Although its staff is smaller than WISU and WGRE, Rose-Hulman’s WMHD offers a wide-open forum for new music. Unlike the DePauw and ISU stations where students are usually majors or minors in radio, WMHD relies on 50 members of the engineering institute’s radio club to handle its broadcasts. But it lures these future engineers to dabble in radio with one key enticement.
“We tell people, ‘You can play whatever you want,’” says Rachel Young, a senior and the program director. “And they’ll say, ‘Really? Whatever I want?’”
And so they do, with live DJs typically on duty from 4:30 p.m. to 2 a.m. Like WISU and many other college stations, WMHD fills in off hours with pre-recorded or “automated” music shows produced by the students. But while others purchase the software to record those programs, WMHD created its own software.
When DJs such as senior Brooks Borchers or sophomore Leven Browne are on the air live, they’ll work from a song playlist they came up with on their own, and do some homework too. Their program schedule also includes some specialty shows hosted by professors. David Voltmer has spun bluegrass songs for more than two decades. And metallurgist Pat Ferro hosts a popular heavy metal show. “He plays metal and talks metal,” explains Borchers, the general manager.
But their staple is a style that now has its own name — college rock. It might be grinding guitars and screaming, or the Talking Heads-ish quintet Clap Your Hands And Say Yeah, or the offbeat warbling of the White Stripes on “My Door Bell.” Commercial stations might play these same songs after they’ve filtered through college radio and into the mainstream, as they sometimes do. But for now, young people have this music to themselves.

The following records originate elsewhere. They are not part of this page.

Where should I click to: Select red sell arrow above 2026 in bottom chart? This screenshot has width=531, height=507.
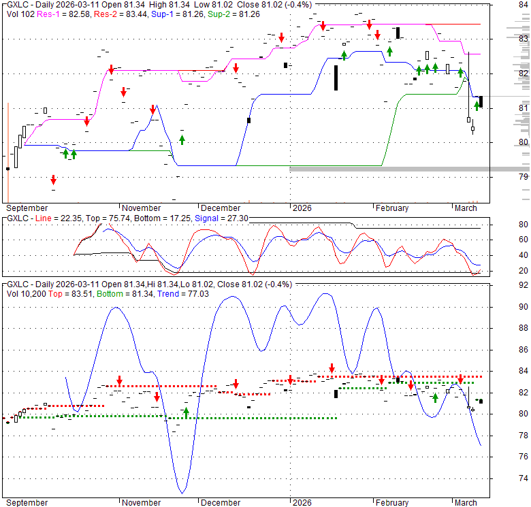[291, 380]
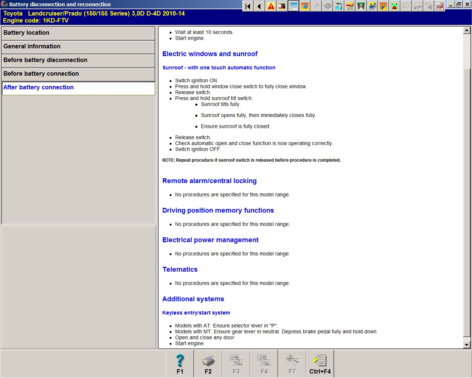This screenshot has width=472, height=378.
Task: Click the magnifying glasses toolbar icon
Action: (339, 6)
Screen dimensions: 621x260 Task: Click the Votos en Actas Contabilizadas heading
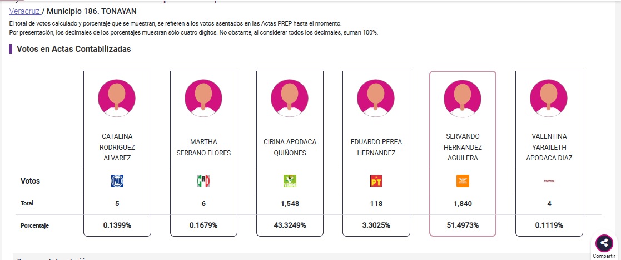74,49
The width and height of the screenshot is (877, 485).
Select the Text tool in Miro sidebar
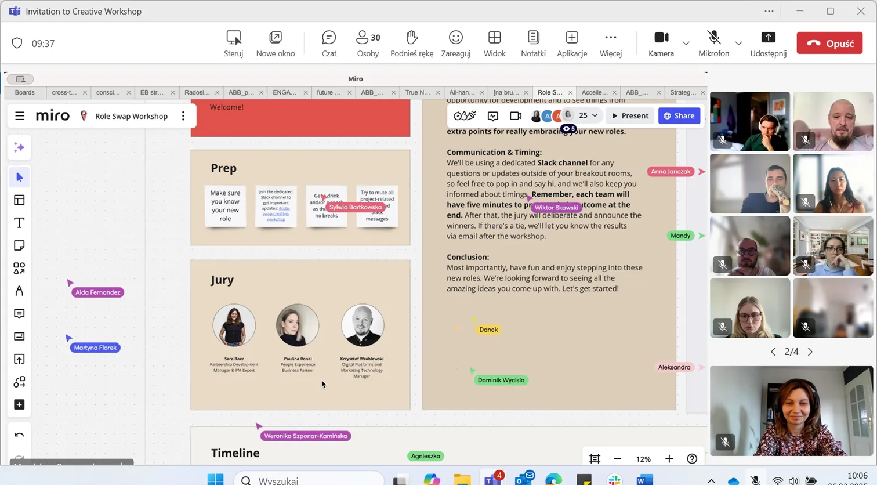[19, 223]
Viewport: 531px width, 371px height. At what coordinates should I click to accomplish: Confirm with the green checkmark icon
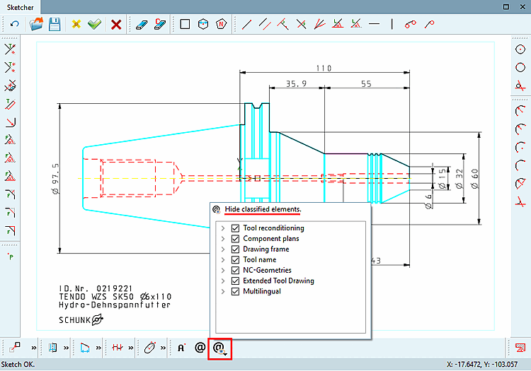click(x=94, y=24)
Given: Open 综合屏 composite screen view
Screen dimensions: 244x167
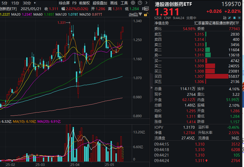Looking at the screenshot, I should [x=64, y=4].
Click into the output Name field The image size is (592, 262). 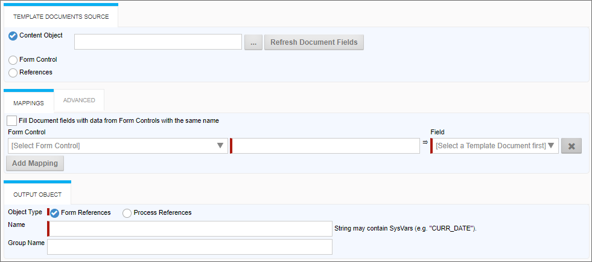(190, 229)
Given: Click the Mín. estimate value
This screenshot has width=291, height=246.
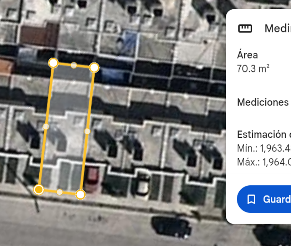Looking at the screenshot, I should pyautogui.click(x=264, y=148).
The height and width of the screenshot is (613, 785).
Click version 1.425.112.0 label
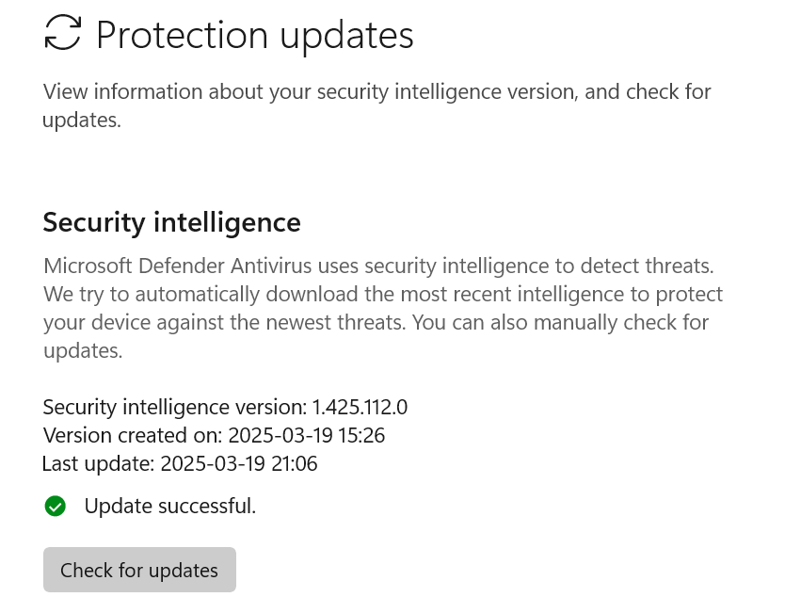click(x=360, y=407)
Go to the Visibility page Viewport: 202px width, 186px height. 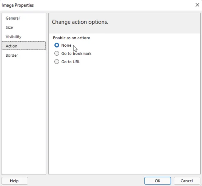23,37
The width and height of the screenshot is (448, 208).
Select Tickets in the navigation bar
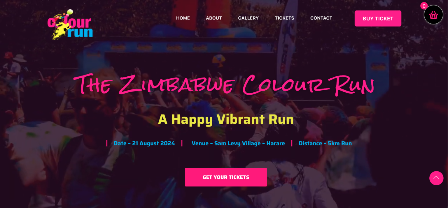284,18

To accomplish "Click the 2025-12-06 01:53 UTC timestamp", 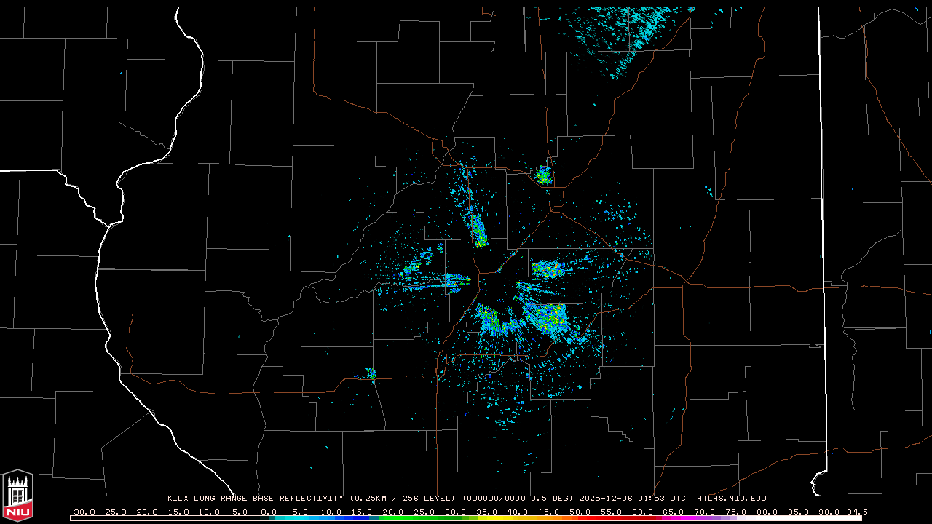I will click(632, 499).
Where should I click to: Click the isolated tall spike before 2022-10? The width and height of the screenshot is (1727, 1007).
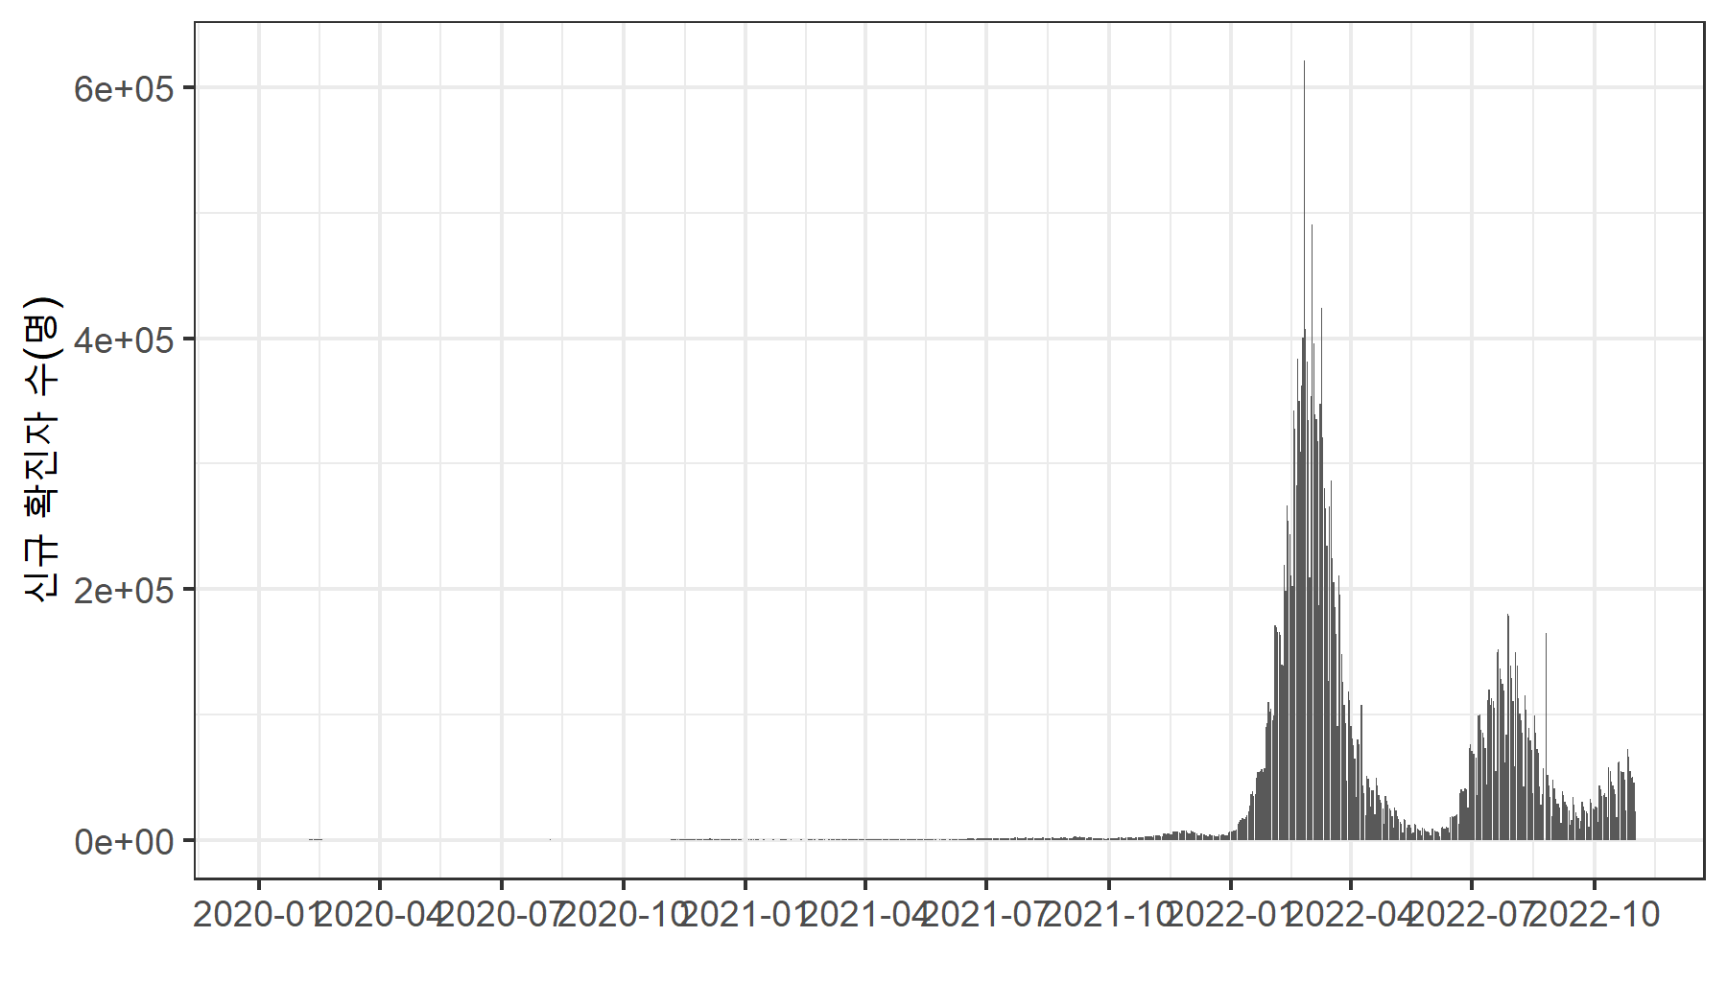pyautogui.click(x=1546, y=636)
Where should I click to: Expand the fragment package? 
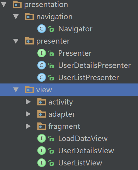tap(28, 126)
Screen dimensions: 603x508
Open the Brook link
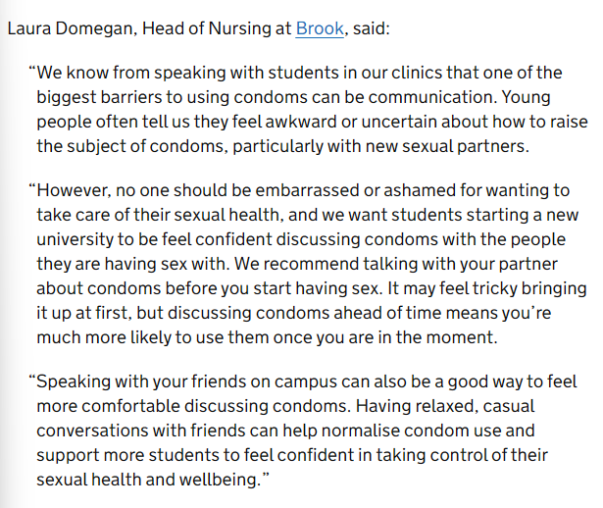pos(320,28)
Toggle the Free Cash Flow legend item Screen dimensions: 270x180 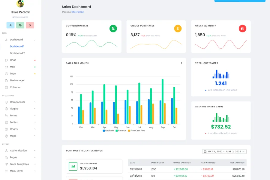(x=136, y=131)
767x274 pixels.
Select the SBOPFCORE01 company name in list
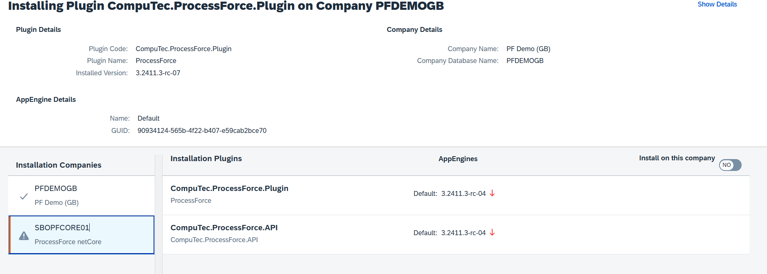click(x=62, y=228)
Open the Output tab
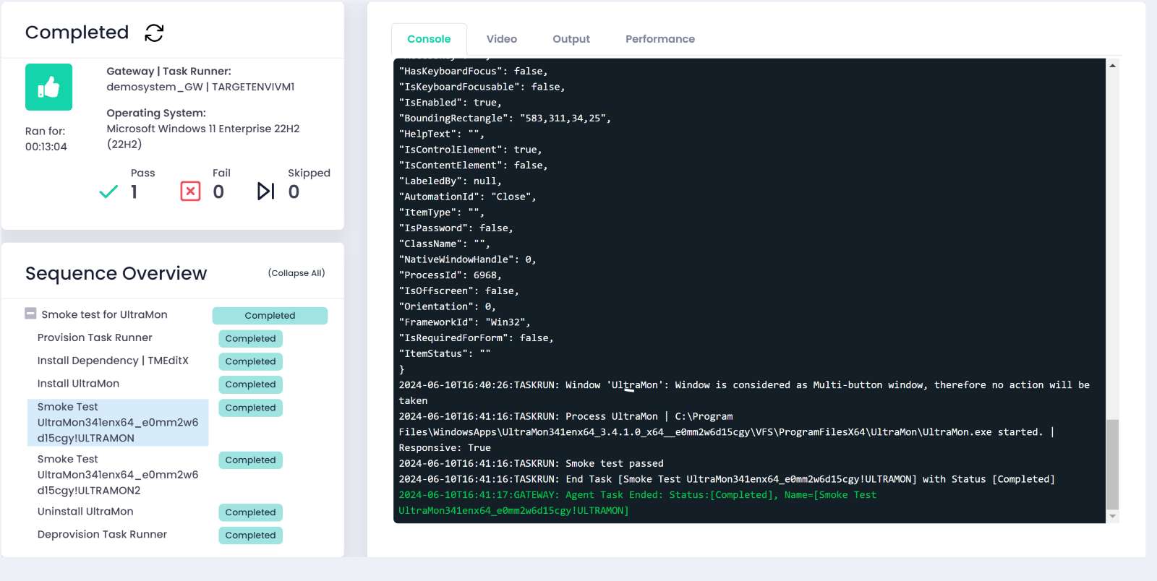The width and height of the screenshot is (1157, 581). (571, 39)
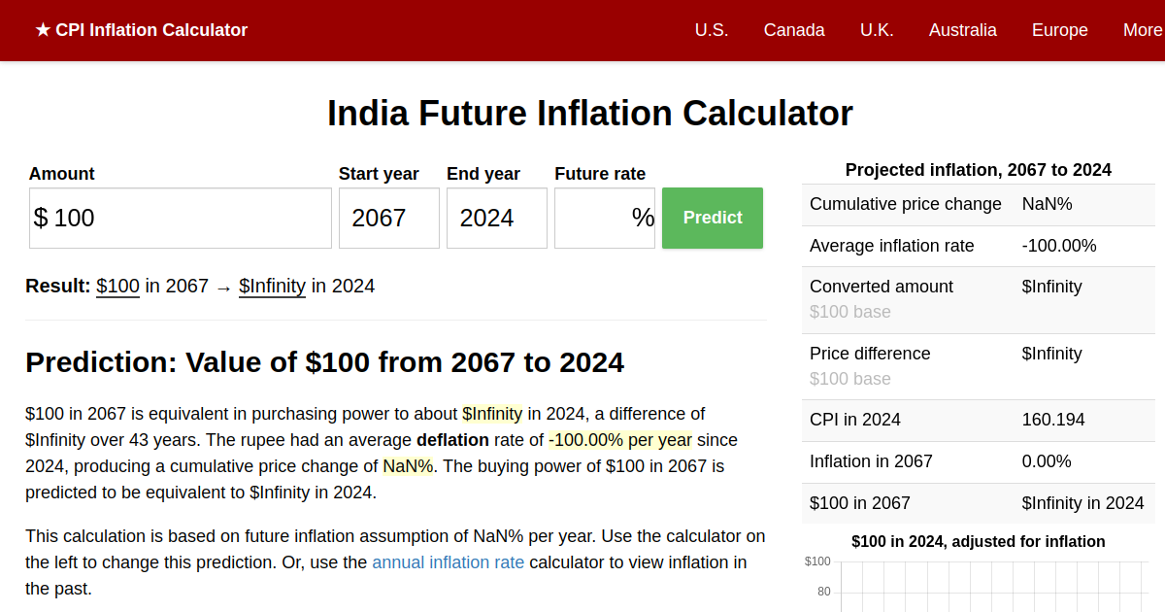Viewport: 1165px width, 612px height.
Task: Click the $100 link in the Result line
Action: pyautogui.click(x=117, y=286)
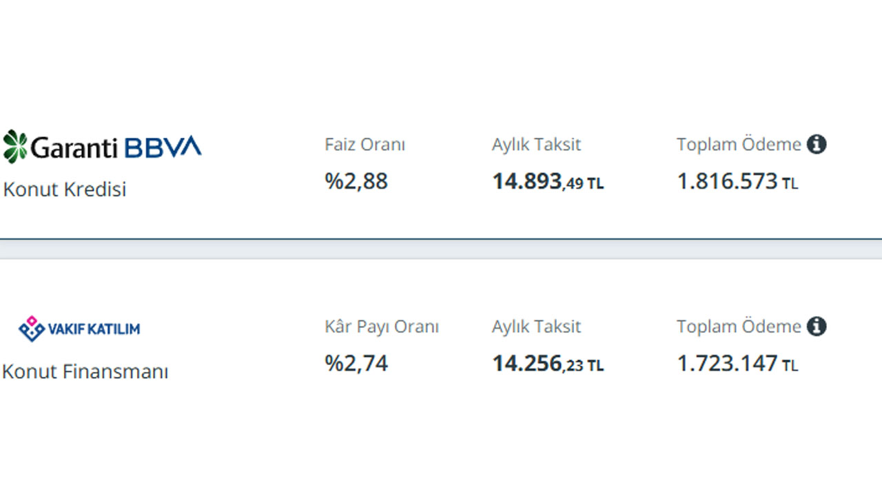
Task: Select the Konut Kredisi product name
Action: pos(65,189)
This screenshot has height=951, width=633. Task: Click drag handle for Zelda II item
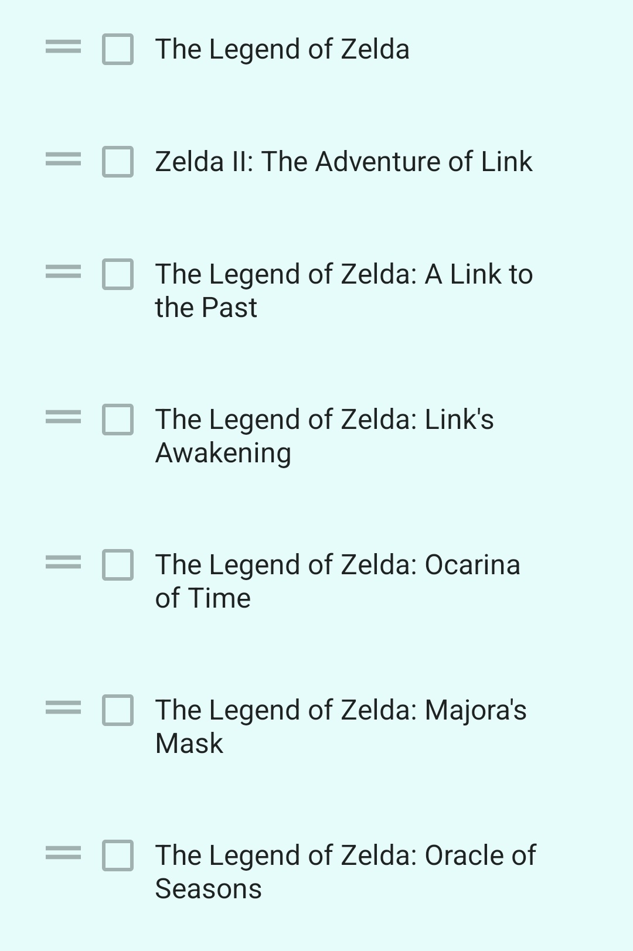pos(63,159)
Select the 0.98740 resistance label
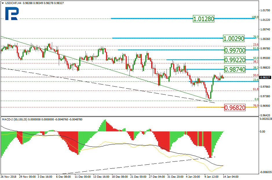The height and width of the screenshot is (180, 272). 235,69
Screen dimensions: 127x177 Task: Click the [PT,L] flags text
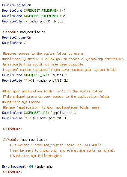pos(58,21)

“Occasionally we get requests for mainstream crap,” Young says, laughing with her fellow WMHD staffers. “But we’re like, ‘We don’t have that album right now. Bye.’”
Mark Bennett can be reached at mark.bennett@tribstar.com or 1-800-783-8742, Option 6, Ext. 377.
College radio stations
WISU-FM 89.7, Indiana State: Broadcasts 24 hours a day, seven days a week at 13,500 watts, with college rock on weekdays and urban music on weekends. Staff includes ISU radio/TV/film majors. Station first hit the airwaves on April 1, 1964.
WMHD-FM 90.7, Rose-Hulman: Staffed by the WMHD Broadcasting Club with a power of 1,400 watts. Format includes college rock, as well as specialty shows including bluegrass and heavy metal. Station began broadcasting in early 1972.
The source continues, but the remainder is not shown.